8. Stay with me here for a minute. It's 2000/2001. You are a 25-year old with a decent job and no family, resulting in some disposable income. You are a diehard Redskins fan. The "Wait List" is so "long" that you will be lucky to get season tickets before you collect Social Security. Every day, you watch George Michael, one of the godfathers of Washington sports media. You read Michael Wilbon on a regular basis. It seems that there is a real groundswell both inside and outside the organization about this team and you think it is time to get in on it, so you sign up to a club seat contract (because it is the ONLY way to get a season ticket at the time). Is this anyone else's fault? Of course not. You are old enough to take responsibility for your actions...BUT, is it fair that the manner in which your opinion of this team was shaped was so cruelly devious and manipulative? Would you have listened less to George Michael's opinions about the Redskins if you knew he was on Dan Snyder's payroll? Would you have placed less importance on Wilbon's opinions if you knew he had the potential conflict of interest of covering the team and being paid by the team (as the color commentator on the Redskins Broadcast Network)? Like me, you would still love your favorite team to the grave, but would it have mattered to you that a decent amount of the "news" being put out by the D.C. media was actually created and produced by the organization? (I am not suggesting that there weren't folks who knew all of this at the time. I sure didn't, and it seems like at least some of the rest of us didn't as well.) I guess it just doesn't sit well with me that one of my heroes that was so instrumental in shaping my view of the Redskins--George Michael, may he rest in peace--threatened other D.C. journalists in a way that only he could when those journalists considered publishing what some people would call "the truth."
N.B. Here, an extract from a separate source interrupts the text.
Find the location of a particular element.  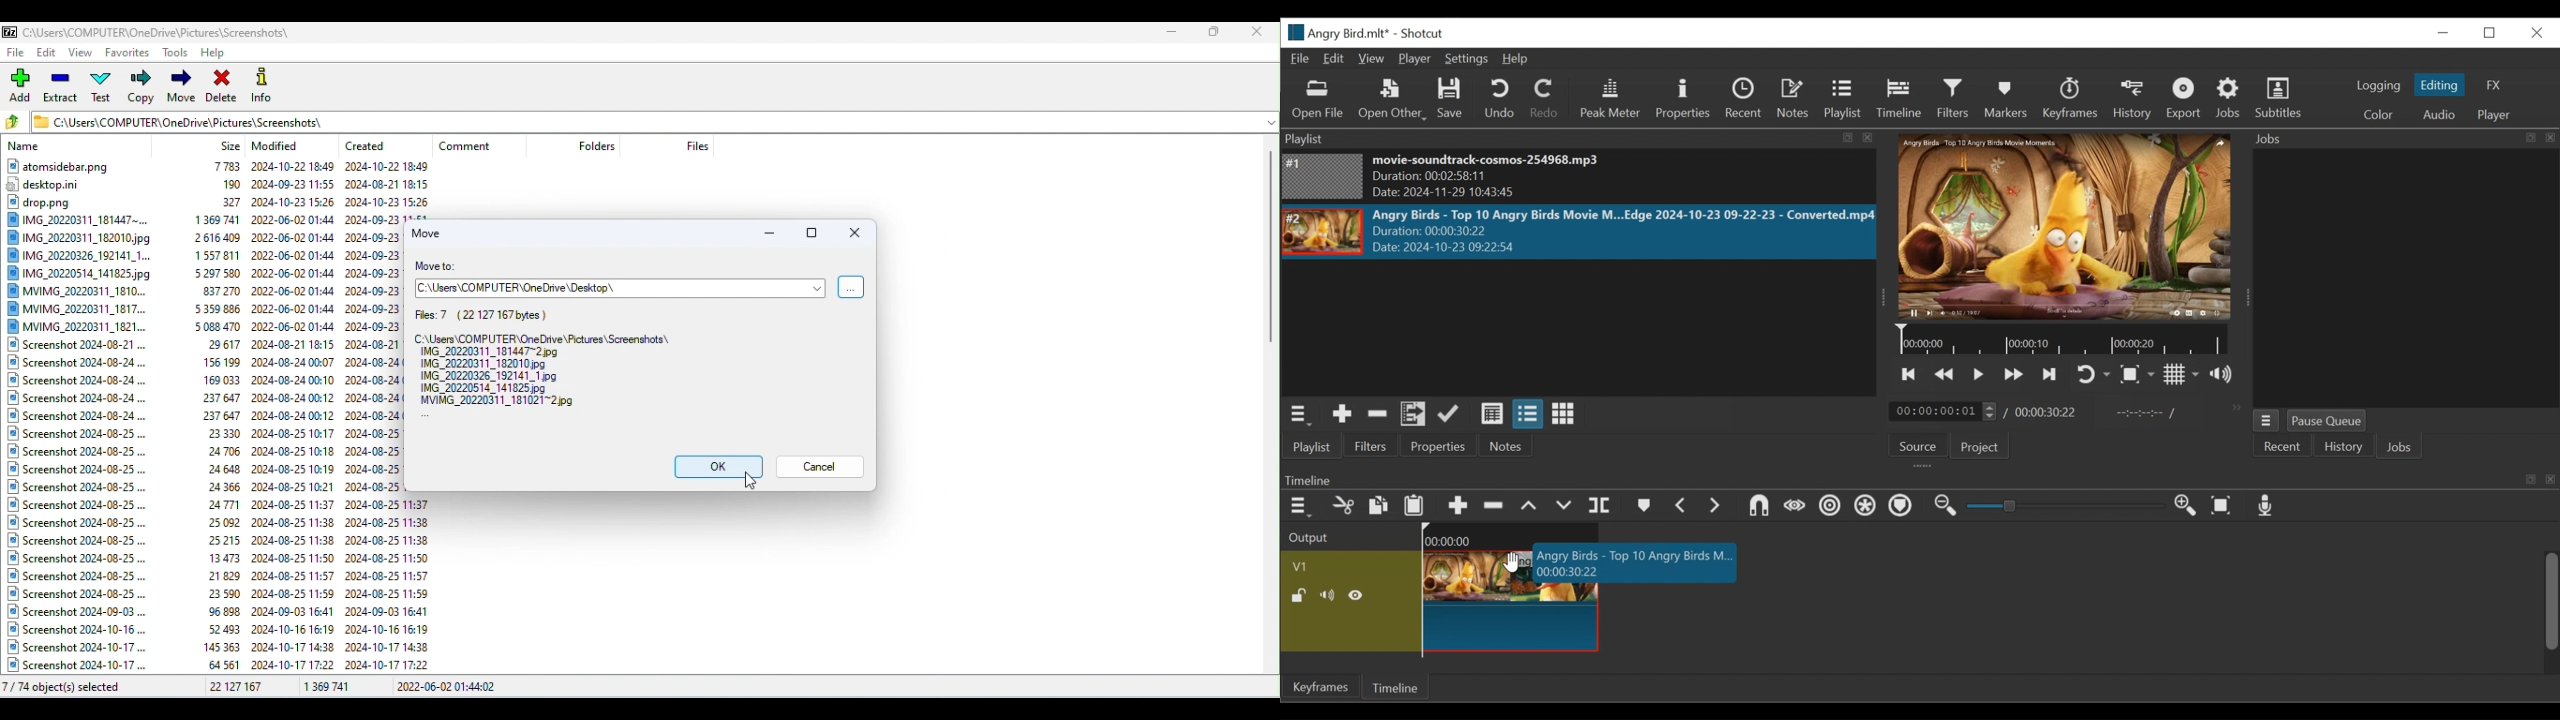

Scrollbar is located at coordinates (2551, 603). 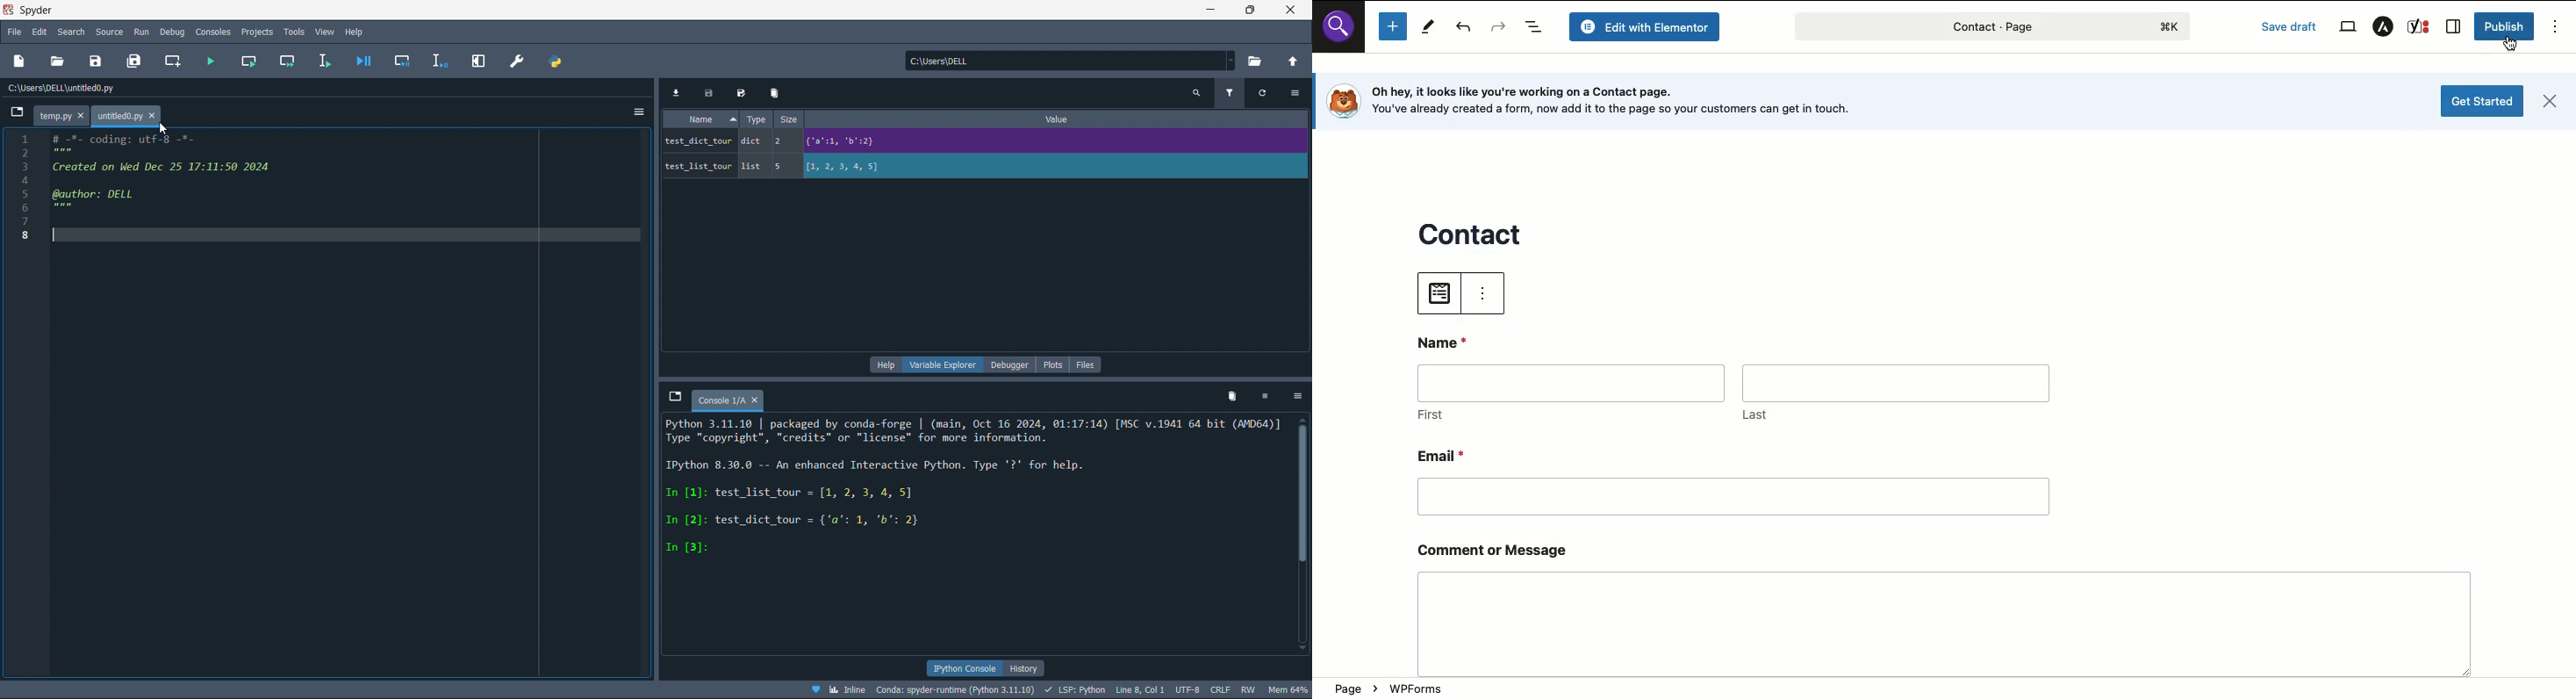 What do you see at coordinates (14, 110) in the screenshot?
I see `browse tabs` at bounding box center [14, 110].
9. There are two sides to every story, or so they say. It seems that Dan Snyder may have succeeded in creating a world where there was only one side: his (genius!!! husbands all over the world are studying this as we speak to see if there are any real-life applications). Even so, I have no real grounds to blame him for "deceiving me," as the team was so dreadful for so long that we all kind of saw the truth on Sundays. This is not about blaming Snyder for me buying season tickets. I made that decision, and it is on me. The truth is that I live to tailgate and watch football. I got exactly what I signed up for there. It just took me almost ten years to figure out that I was a) overpaying for an experience I could get for a fraction of the cost by purchasing tickets in the parking lot; and b) failing to understand that the kind of control Dan Snyder had/has is...well...wrong.
10. What one man thinks is wrong, another man calls "innovative." It looks like team-produced "news" content is here to stay, and is present in many markets. Ultimately, nothing in this article pushes me over the edge, or makes me hate on Dan Snyder any more than any of us have for a variety of reasons over the years. At this point in time, we kind of know who we are dealing with, and we know that Dan Snyder will likely be the steward of the team for many, many years to come. As Lady Jaye once said, "Now you know, and knowing is half the battle."